▶ _Set exercise a_:
Answer these questions from the Docker discussion, one answer per line, marked the same way:
(i) After which Alpine Linux release did the article's author notice that the official Docker images had not been updated?
(ii) Which service is named as something needed for one thing that services in other containers should not try to work with?
(iii) What is run prior to redeploying, after inheriting the latest version of an image?

▶ _Page_:
This is simply not as easy as you make it out to be. Installing dozens of services from the OS, is inherently creating a nest of dependencies which is hard to explicitly reproduce on other systems.
Whereas Docker provides explicit isolated environments for each service so it's far easier to reproduce on other systems. This appeals to me for cloud environments but Docker on the desktop might be a bit too far for me...
Yes, isolation is a big win. It means I can update the “os” each service resides on independently of each other, so I don’t have to tackle 10 upgrades at once.
It also removes attack vectors and weirdness that happens when a package sees optional dependencies on the system. I.e,, if I need ldap for one thing, I don't have services in other containers trying to work with ldap.
Now every time a package in Alpine gets an update you have to update all 10 containers. Because you will have no way of knowing if that package impacts the security of the service running in that container.
Yes, most docker enthusiasts don't do this. They run a bunch of containers full of security holes.
I expect this to become a hot topic as soon as we will start witnessing data breaches that have outdated containers as their source.
> Now every time a package in Alpine gets an update you have to update all 10 containers. Because you will have no way of knowing if that package impacts the security of the service running in that container.
That's pretty much the baseline when dealing with any software system, whether it's a bare metal install of a distro, a distro running on a VM, or software running in a container.
> Now every time a package in Alpine gets an update you have to update all 10 containers.
All it takes is inheriting the latest version of an image and running docker build prior to redeploying.
I mean, this stuff is handled automatically by any CI/CD pipeline.
If you don't carr about running reproducible containers you can also sh into a container and upgrade it yourself.
Do you also complain about package managers such as deb or rpm because most debian and redhat users run a bunch of software full of security holes?
Software updates is not a container issue. It is a software deployment issue. I mean, when you complain about keeping packages updated you are in fact complaining about the OS running on the base image.
That's pretty much the baseline when dealing
with any software system
Exactly. And now instead of one system, he has 11.
All it takes is inheriting the latest
version of an image
He is not using "an image". From the article: "After the Alpine Linux 3.9.1 release I noticed the official Docker images had not been updated so I built my own."
I mean, this stuff is handled
automatically by any CI/CD pipeline.
He has not describe any CI/CD pipeline involved in his infrastructure. Yet another aspect he has to build.
you can also sh into a container
and upgrade it yourself
> He was "building Docker images for each of the services". So not a single one. 10 of them.
10 services, 10 installers, 10 installations.
Where exactly do you see any problem or issue?
> even a single Docker file would not be as simple as a setup script. A setup script on the host OS would install some packages that the host OS will keep up to date. Using a Docker image instead puts the burden on you to keep it up to date.

▶ _Set exercise b_:
Count the lines in the records that contain the word "icon", with case counting, and reply with only the number.

▶ _Data supplied_:
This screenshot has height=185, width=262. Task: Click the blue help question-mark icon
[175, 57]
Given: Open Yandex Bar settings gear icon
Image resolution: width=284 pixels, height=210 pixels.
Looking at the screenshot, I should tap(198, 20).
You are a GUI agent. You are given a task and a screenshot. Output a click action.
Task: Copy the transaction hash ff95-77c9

==

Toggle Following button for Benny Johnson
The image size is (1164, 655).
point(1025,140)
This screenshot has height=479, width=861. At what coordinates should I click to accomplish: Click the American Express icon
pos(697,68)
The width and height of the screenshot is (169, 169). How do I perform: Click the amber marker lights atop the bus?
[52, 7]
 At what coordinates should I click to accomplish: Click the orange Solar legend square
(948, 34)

▶ _Final answer a_:
(i) Alpine Linux 3.9.1
(ii) ldap
(iii) docker build

▶ _Final answer b_:
3